GeoArabia
- Discipline: Geoscience
- Language: English

Publication details
- History: 1996-present
- Publisher: Gulf PetroLink (Bahrain)
- Frequency: Quarterly
- Impact factor: 2.026 (2010)

Standard abbreviations
- ISO 4: GeoArabia

Indexing
- ISSN: 1025-6059
- OCLC no.: 609937734

Links
- Journal homepage;

= GeoArabia =

GeoArabia is a quarterly peer-reviewed scientific journal covering petroleum geoscience studies in the Middle East. It is published in Bahrain by Gulf PetroLink and was established in 1996. Publications in GeoArabia cover various aspects of geoscience including sedimentology, tectonics, geophysics and petroleum reservoir characterisation.

In October 2018, GeoArabia's electronic library was donated to the non-profit organization GeoscienceWorld to insure that GeoArabia's articles and special publications will remain available to the geoscience community into the far future. The entire GeoArabia library is currently being migrated and will soon become available from their website at https://pubs.geoscienceworld.org/gpl.
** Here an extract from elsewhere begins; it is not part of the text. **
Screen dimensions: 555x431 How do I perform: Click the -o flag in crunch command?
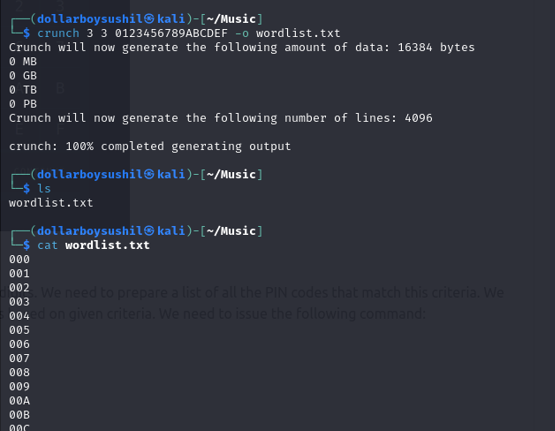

== Abstracting and indexing ==
The journal is abstracted and indexed in:
- GeoRef
- Petroleum Abstracts
- Science Citation Index Expanded
- Current Contents/Physical, Chemical and Earth Sciences
- The Zoological Record
According to the Journal Citation Reports, the journal has a 2010 impact factor of 2.026, ranking it first out of 25 journals in the category "Engineering, Petroleum", and 48th out of 167 journals in the category "Geosciences, Multidisciplinary".